3. Running a single focus group and treating results as conclusive

One session produces one data point. The group dynamic, the mood of the day, and the composition of participants all influence the discussion. A finding that appears in 3 out of 3 groups is far more credible than one from a single session. Plan for at least 2-3 groups per segment from the start.

4. Mixing distinct user segments in the same group

Placing power users and first-time users in the same session creates an uneven dynamic. Experienced users set the frame for the conversation, and beginners defer to their expertise rather than voicing their own confusion or needs. Run separate groups for each segment so that participants can speak freely among peers with similar experience levels.

5. Skipping the written-before-verbal step

When the moderator asks a question and immediately opens the floor, the first person to speak anchors the entire discussion. Subsequent participants respond to that person’s framing rather than sharing their independent view.

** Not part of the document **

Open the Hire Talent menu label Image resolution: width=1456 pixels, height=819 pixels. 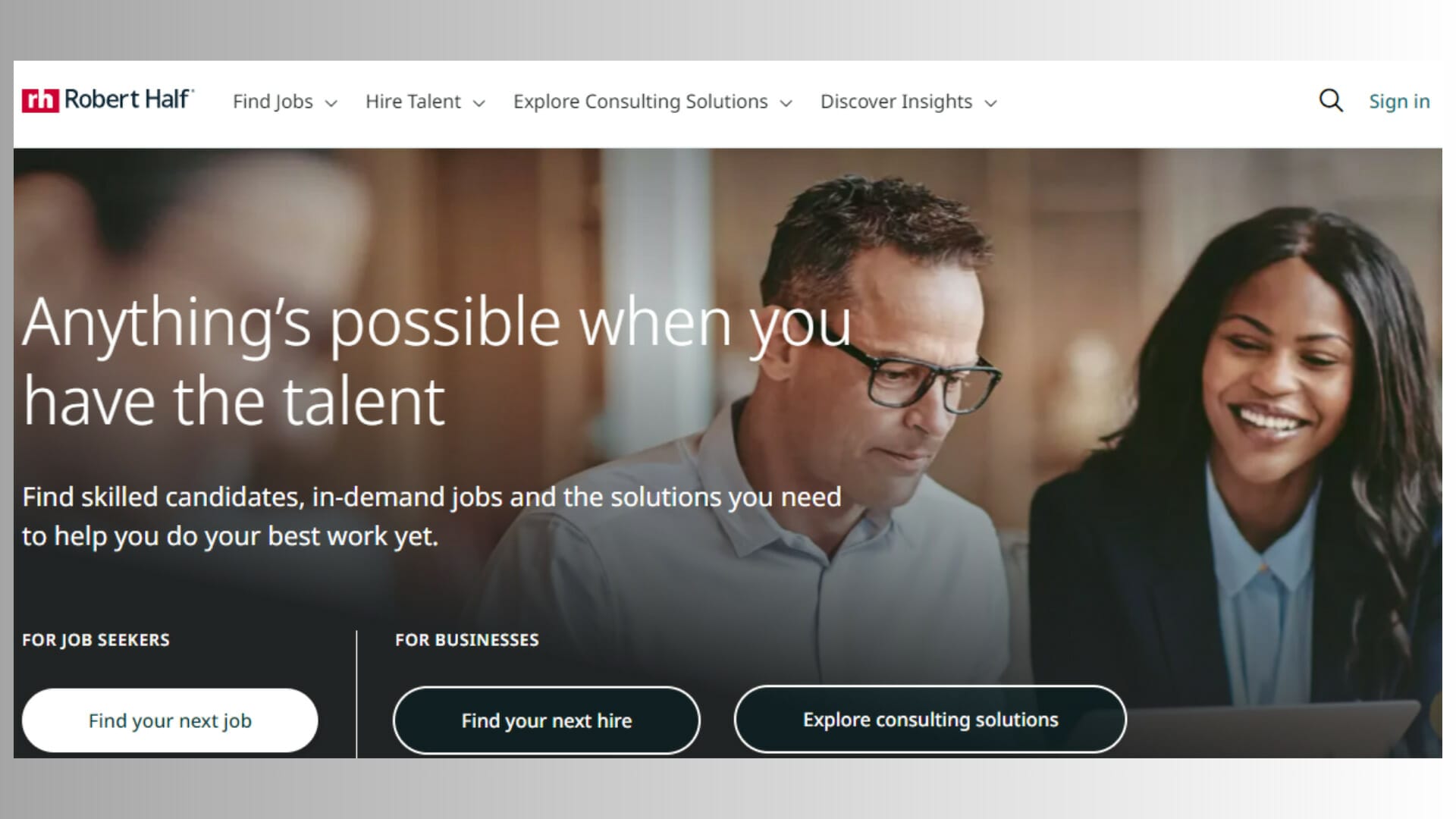(413, 102)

Having everyone write a brief answer before the verbal discussion begins captures unbiased individual perspectives and gives the moderator a record of each person’s initial reaction.

Tools

  • Recruitment: User Interviews, Respondent, Prolific, Ethnio (intercept-based recruitment)
  • Remote platforms: Zoom (breakout rooms for sub-groups), Recollective (async and live qual), Dscout (mobile-first diary + live sessions)
  • Collaboration and exercises: Miro, FigJam (virtual whiteboards for sorting, voting, and brainstorming exercises during remote sessions)
  • Recording and transcription: Otter.ai (real-time transcription with speaker labels), Rev (human-verified transcription), Trint
  • Analysis: Dovetail (coding, tagging, and insight repository), Atlas.ti (qualitative data analysis), MindCoder (LLM-assisted qualitative coding)
  • Note-taking: Notion, Google Docs (timestamped observation notes for the assistant moderator)
  • In-person logistics: one-way mirror facilities (e.g., Schlesinger Group), high-quality audio recorders (Zoom H6), wide-angle cameras

Example from practice

A fintech startup was developing a budgeting app for freelancers and wanted to understand how this audience thought about money management before designing the product. They ran 3 focus groups of 7 participants each, all freelancers who had been self-employed for at least a year.

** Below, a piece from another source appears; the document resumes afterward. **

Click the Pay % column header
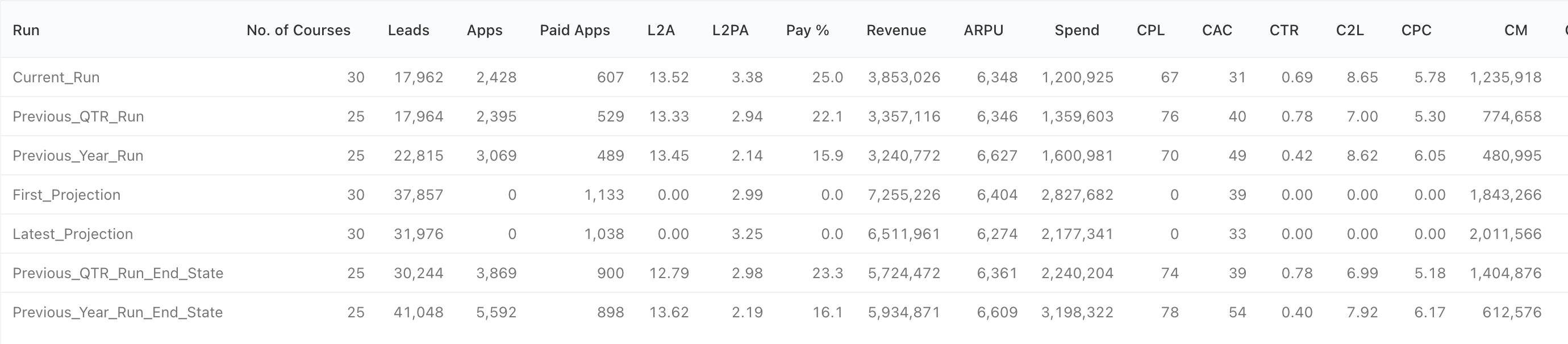 click(807, 31)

During the sessions, a clear divide emerged. One segment treated budgeting as a monthly ritual tied to invoicing cycles, while another described it as reactive — they only checked their finances when something felt wrong, like a declined card or an unexpectedly low bank balance. Both groups agreed that existing budgeting tools were designed for salaried workers with predictable income, but they disagreed sharply on what would fix this: the first group wanted forecasting based on pending invoices, while the second wanted alerts that would interrupt them before a problem occurred.

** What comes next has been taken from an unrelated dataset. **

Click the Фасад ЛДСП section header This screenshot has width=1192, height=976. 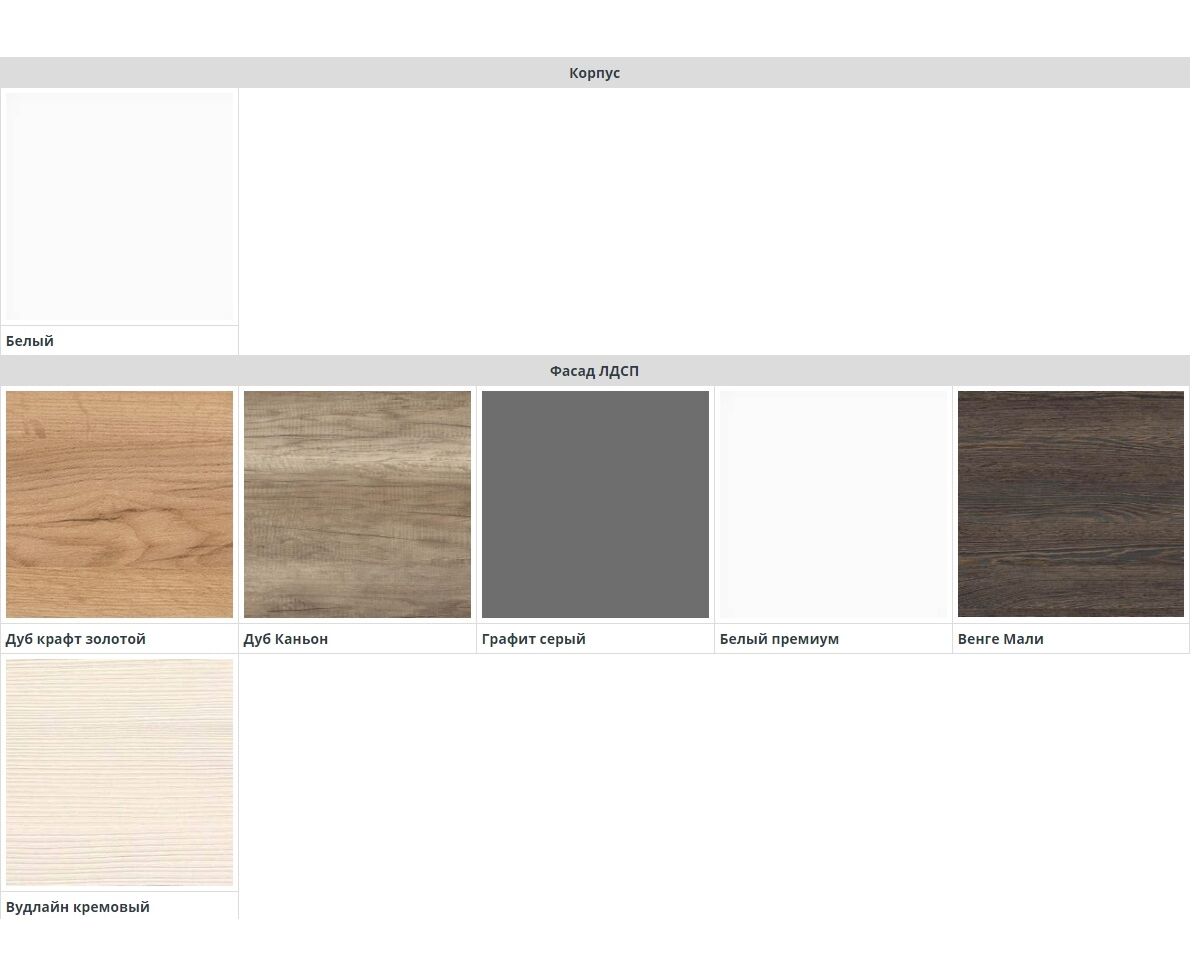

The team used these findings to define two distinct user personas and designed the app with both workflows. At launch, the alert-based onboarding path had 2.3 times higher 30-day retention than the forecasting path, which validated the focus group insight that the reactive segment was larger and more underserved. Without the focus groups, the team would have built only the forecasting feature — the one that matched their own mental model as financially organized founders.